**MATERIAL SUPPLIED**
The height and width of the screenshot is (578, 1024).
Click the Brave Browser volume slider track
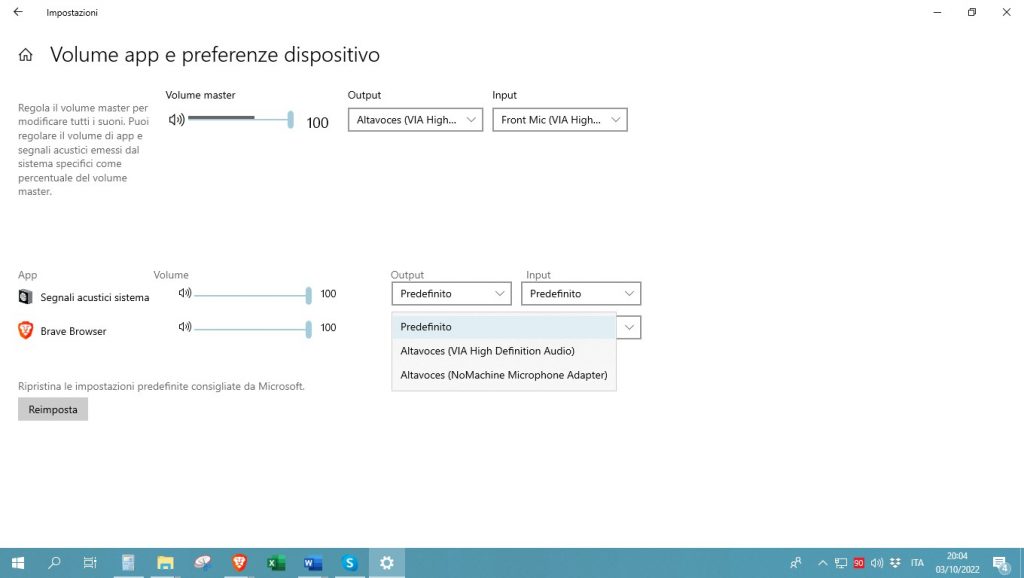point(250,328)
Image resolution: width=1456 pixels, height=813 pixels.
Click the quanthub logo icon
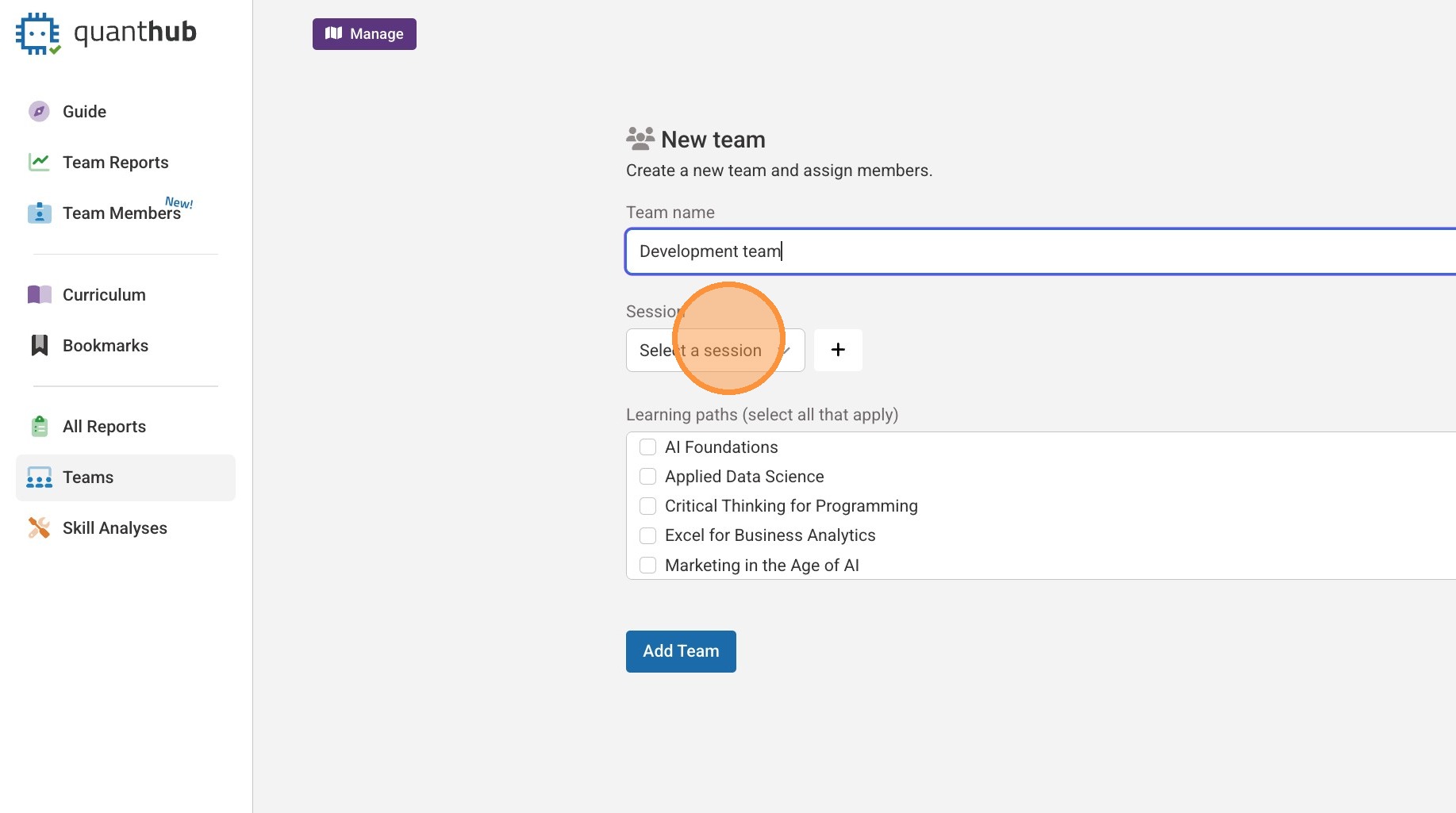pos(37,33)
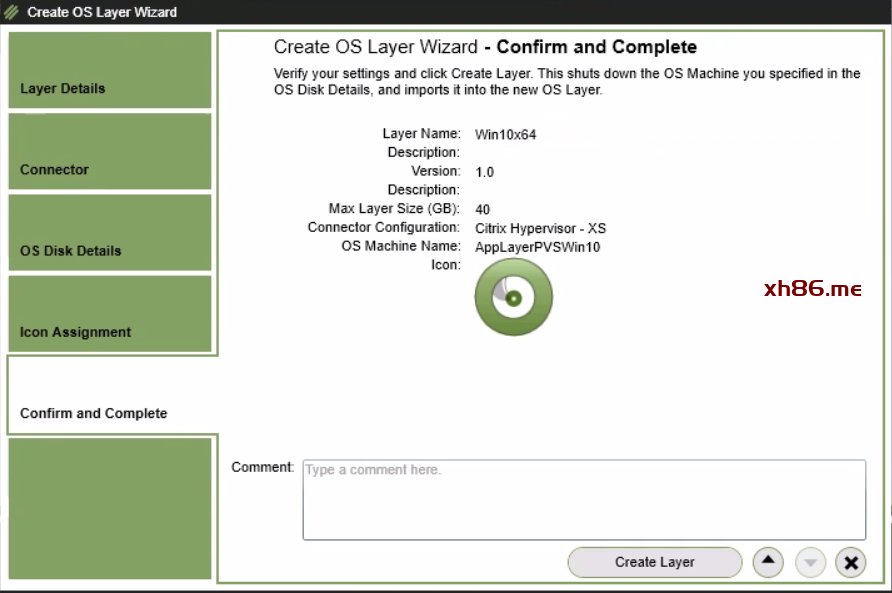The height and width of the screenshot is (593, 892).
Task: Click the green disc layer icon
Action: point(513,297)
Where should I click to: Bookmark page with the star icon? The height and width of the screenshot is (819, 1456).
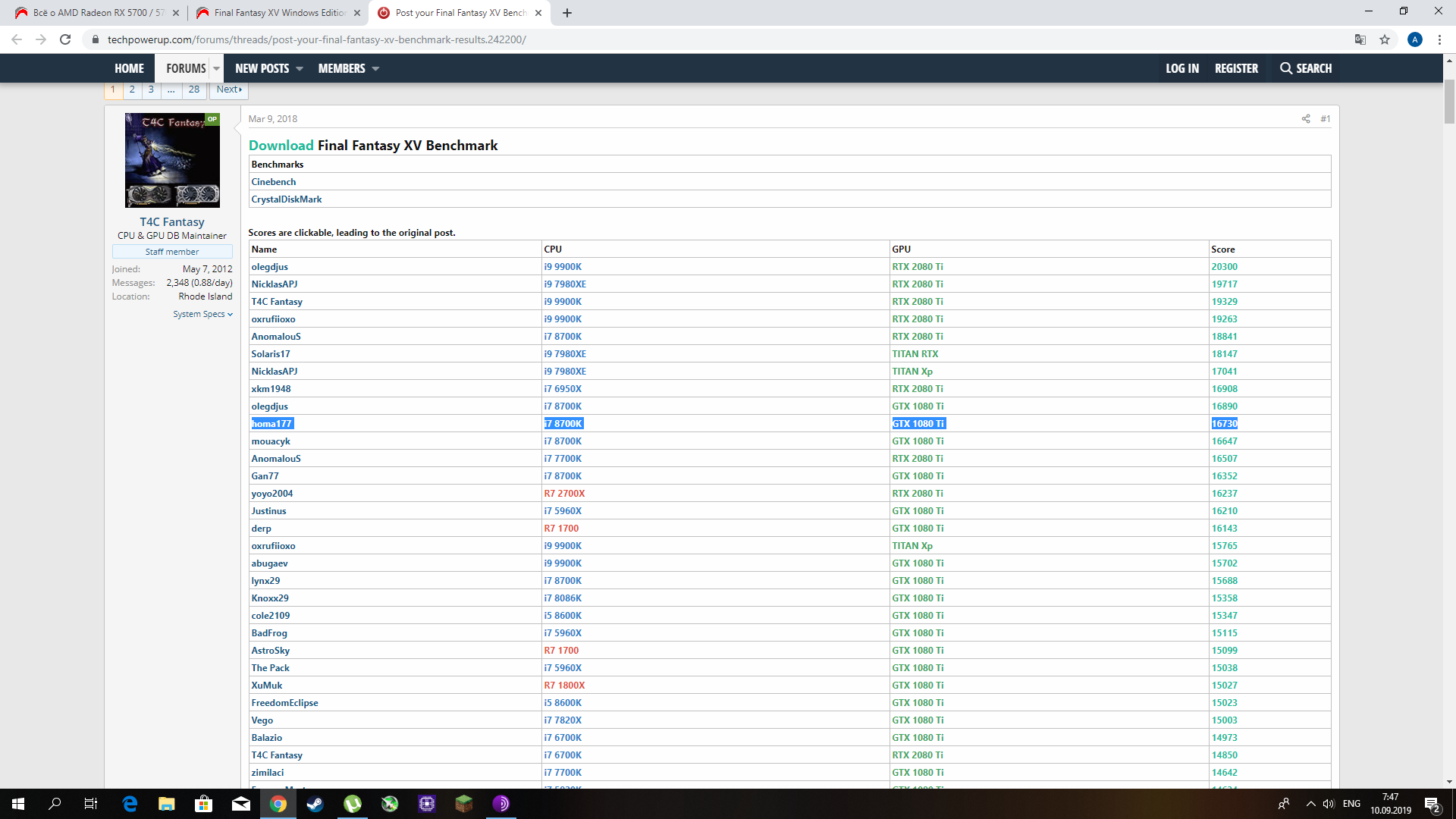point(1385,39)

**PROBLEM DESCRIPTION**
Copy out every item above word for word, leaving out the pictures.

**WRITTEN REPLY**
The height and width of the screenshot is (578, 1024).
Click the Brave Browser volume slider track
point(250,328)
Image resolution: width=1456 pixels, height=813 pixels.
Click the quanthub logo icon
pos(37,33)
The height and width of the screenshot is (593, 892).
Task: Click the green disc layer icon
Action: point(513,297)
Where should I click to: Bookmark page with the star icon? The height and width of the screenshot is (819, 1456).
point(1385,39)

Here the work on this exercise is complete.